Wednesday, November 29, 2023

AirJet

Roman Loyola (via Hacker News):

Since the MacBook Air doesn’t have a fan for the SoC, its performance will throttle down during processor-intensive work to maintain a proper operating temperature. The M2 13-inch MacBook Pro, on the other hand, has a fan that expels excessive heat so the chip can keep chugging along.

The AirJet is what Frore calls a “solid-state active cooling chip” that measures 27.5 by 41.5 by 2.8 mm, a lot smaller and thinner than a typical computer fan. It’s so thin that Frore was able to take an M2 15-inch MacBook Air and fit a set of AirJet chips inside the laptop. AirJet can keep the MacBook Air temperature at a proper level so the chip doesn’t have to throttle down. Using the Cinebench R23 benchmark, an off-the-shelf M2 MacBook Air was 7 percent slower than the M2 MacBook Pro. But the modified M2 MacBook Air with an AirJet setup matched the Cinebench score of the MacBook Pro.

It’s a proof of concept, not a product.

4 Comments RSS · Twitter · Mastodon

Sébastien LeBlanc

I mean the thinness of the MacBook Air doesn't prevent it from having a fan. It's just a conscious choice from Apple, so I don't see what these AirJet solve, they are basically the same size, if not bigger than a classic fan

@Sébastien The article says it’s a lot smaller.
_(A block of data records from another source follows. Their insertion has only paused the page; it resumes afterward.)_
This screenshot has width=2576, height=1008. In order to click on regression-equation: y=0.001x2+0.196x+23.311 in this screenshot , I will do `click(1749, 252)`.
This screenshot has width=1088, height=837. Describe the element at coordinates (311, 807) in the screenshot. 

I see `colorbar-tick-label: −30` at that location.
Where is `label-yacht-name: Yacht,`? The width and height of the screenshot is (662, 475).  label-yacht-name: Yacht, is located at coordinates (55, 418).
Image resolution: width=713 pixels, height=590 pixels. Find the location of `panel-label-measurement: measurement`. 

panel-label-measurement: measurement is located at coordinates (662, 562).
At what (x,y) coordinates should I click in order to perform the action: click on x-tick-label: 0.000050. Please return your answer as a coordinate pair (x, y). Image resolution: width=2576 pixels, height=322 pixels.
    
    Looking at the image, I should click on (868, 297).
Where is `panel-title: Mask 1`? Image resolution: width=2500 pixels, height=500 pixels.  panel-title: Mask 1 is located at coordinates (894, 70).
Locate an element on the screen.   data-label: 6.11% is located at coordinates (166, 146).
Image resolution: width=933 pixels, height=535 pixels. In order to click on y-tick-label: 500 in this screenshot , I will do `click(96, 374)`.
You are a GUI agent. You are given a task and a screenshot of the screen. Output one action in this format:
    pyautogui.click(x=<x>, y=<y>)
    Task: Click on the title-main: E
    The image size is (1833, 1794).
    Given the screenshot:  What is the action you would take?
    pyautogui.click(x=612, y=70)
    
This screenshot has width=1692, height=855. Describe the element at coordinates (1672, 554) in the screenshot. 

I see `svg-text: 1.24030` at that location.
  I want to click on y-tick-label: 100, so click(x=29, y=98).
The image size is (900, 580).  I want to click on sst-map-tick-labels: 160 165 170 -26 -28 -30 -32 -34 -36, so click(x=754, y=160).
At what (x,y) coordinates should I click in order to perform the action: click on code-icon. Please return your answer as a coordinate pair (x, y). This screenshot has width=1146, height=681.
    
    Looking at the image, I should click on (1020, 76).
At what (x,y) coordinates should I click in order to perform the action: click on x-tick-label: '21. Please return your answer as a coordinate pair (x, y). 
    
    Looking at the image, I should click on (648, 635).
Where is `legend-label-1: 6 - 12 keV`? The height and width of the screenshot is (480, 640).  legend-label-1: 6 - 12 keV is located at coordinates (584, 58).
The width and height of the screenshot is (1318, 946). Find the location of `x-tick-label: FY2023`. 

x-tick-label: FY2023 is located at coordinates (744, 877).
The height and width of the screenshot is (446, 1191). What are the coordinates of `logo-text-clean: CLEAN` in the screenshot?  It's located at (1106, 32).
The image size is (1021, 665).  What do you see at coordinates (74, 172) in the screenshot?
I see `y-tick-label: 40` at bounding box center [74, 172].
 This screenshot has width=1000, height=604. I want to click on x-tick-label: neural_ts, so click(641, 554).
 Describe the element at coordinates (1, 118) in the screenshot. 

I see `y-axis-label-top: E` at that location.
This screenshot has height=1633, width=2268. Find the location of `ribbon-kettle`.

The cynic in me says that if they had a technology Apple would want to buy, they wouldn’t be hacking open a MacBook and putting it on YouTube. They would be being privately contracted / acquired

@Julian, yes that's my first thought too. But the CoverFlow story shows that not everything reaches the Glorious Leaders' attention. Making things public sometimes works. Unfortunately for them, the new Glorious Leader (Tim Cook) is not the old Glorious Leader (Steve Jobs) which may cause results to differ.